Scientists have discovered how the wiring of bees’ brains helps them plot the most direct route back to their hive.
Edinburgh researchers have shed light on the complex navigation system that insects use to make their way home in a straight line following long, complex journeys.
They have revealed how a network of neurons integrates every detail of changes in direction and distance covered on outbound journeys, and enables bees to return directly home.
Bees use their vision to navigate, but until now little was known about what happens inside their brains – which are smaller than a grain of rice – as they perform this task.
The discovery of neurons that detect speed and direction – and a precise description of how these are wired together – has helped scientists show for the first time how a bee’s brain functions to guide it home.
The neurons are located in a part of the insect brain called the central complex, which scientists found plays a pivotal role in controlling the navigation system – known as path integration or 'dead reckoning'.
The system is used by many animals, including bees, ants and humans.

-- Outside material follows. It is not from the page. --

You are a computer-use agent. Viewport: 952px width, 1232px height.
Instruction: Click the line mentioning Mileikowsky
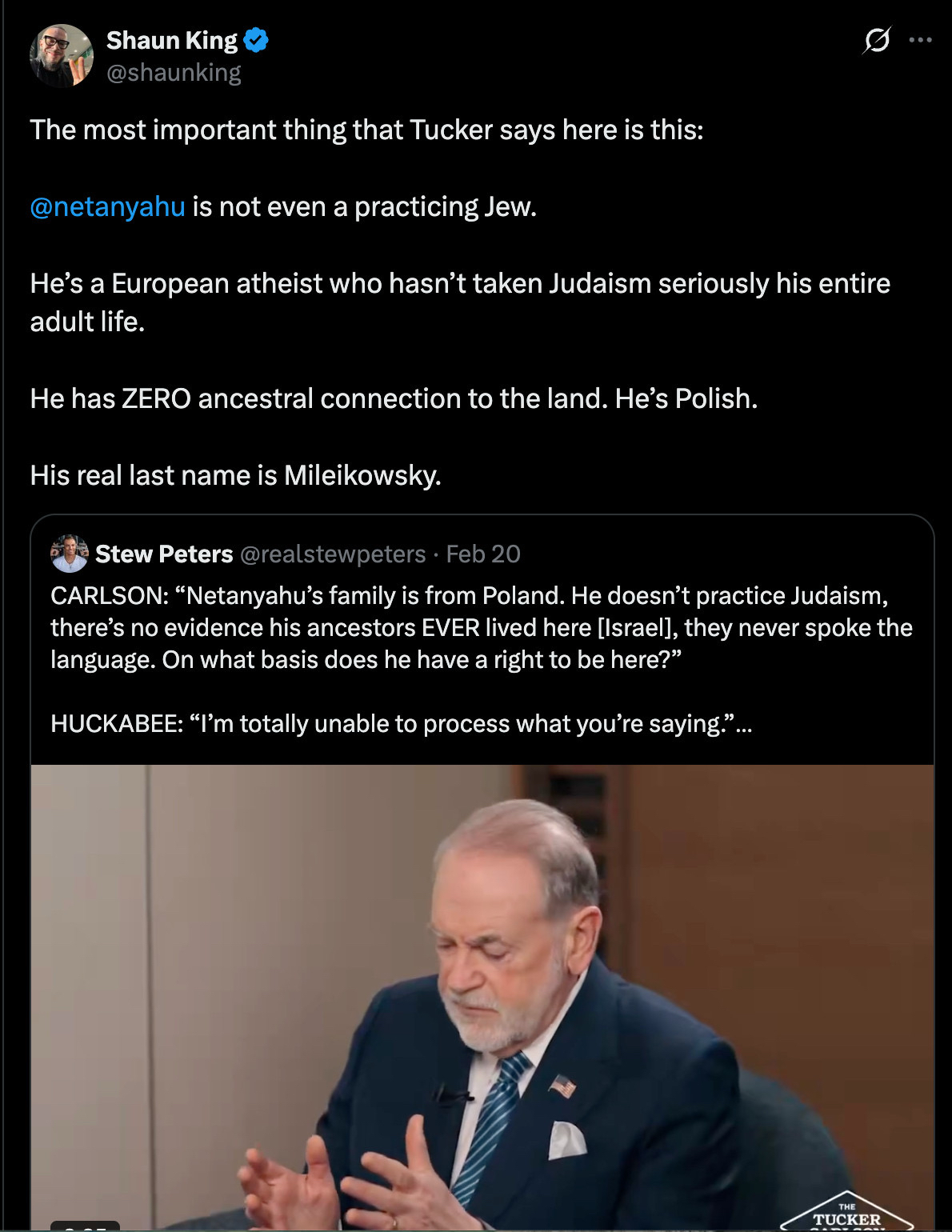click(x=235, y=475)
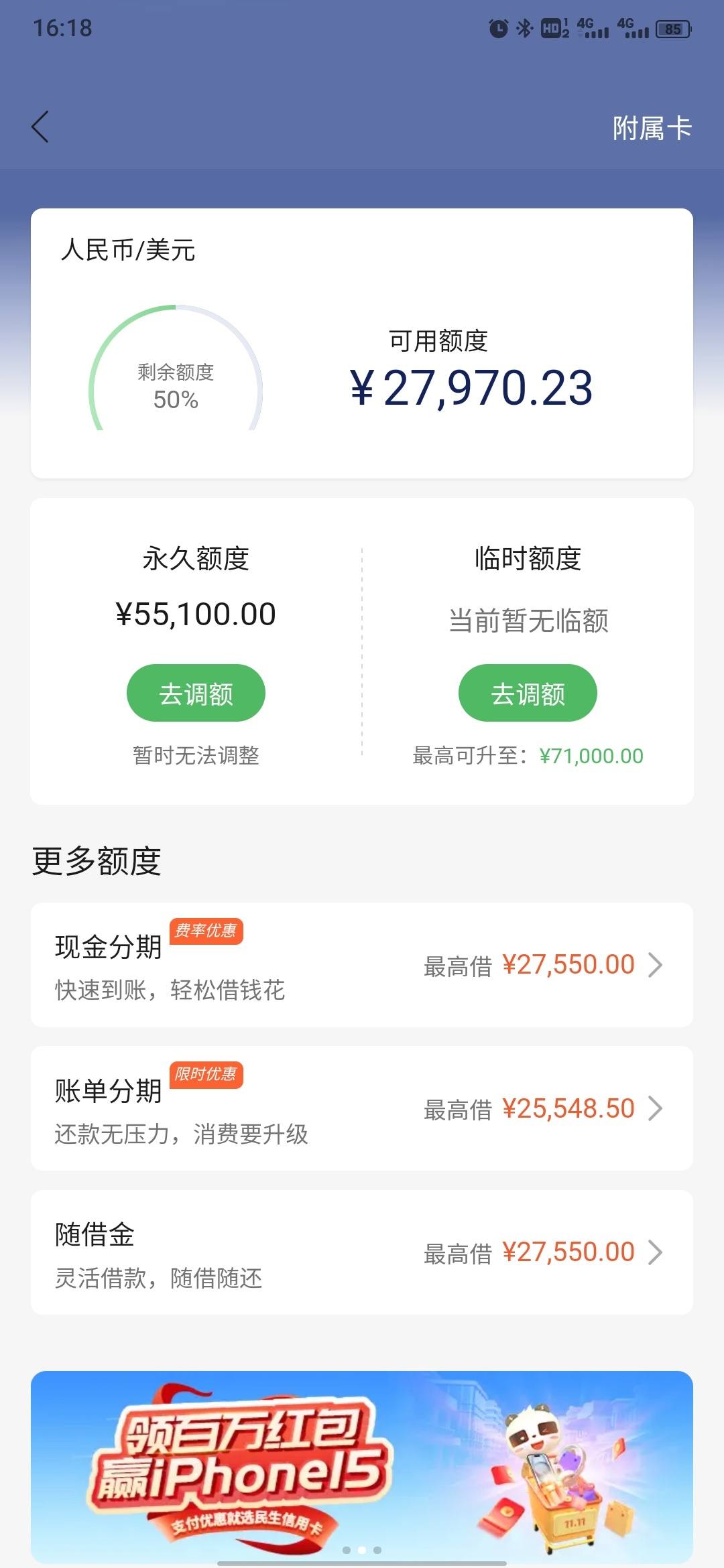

These cells are used to add up all elements of the outbound journey, creating a memory that bees use to fly home by the most direct route, researchers say.
A team of scientists, including researchers at Edinburgh, unravelled the complex workings of the system by studying the brains of nocturnal rainforest bees.
They monitored nerve function by attaching tiny electrodes to bees’ heads as the insects were shown virtual reality simulations of what they see when flying forward or rotating.
Their results - together with microscope studies of how the nerve cells are connected - were used to develop a detailed computer model of the bee’s brain, which was tested on a simulated bee and on a robot.
The findings could lead to the development of new algorithms for navigation in autonomous robots that do not require GPS or expensive computer systems.
The study, published in the journal Current Biology, was carried out in collaboration with the University of Lund, Sweden. It was funded by Swedish, UK and European research councils.
The most exciting part of this research was when computer modelling of the 'spaghetti' of connections between nerve cells revealed the elegant principle by which bees keep track of their position and steer back home. Understanding such a complex behaviour at the level of single neurons is an important step forward for the science of brain function.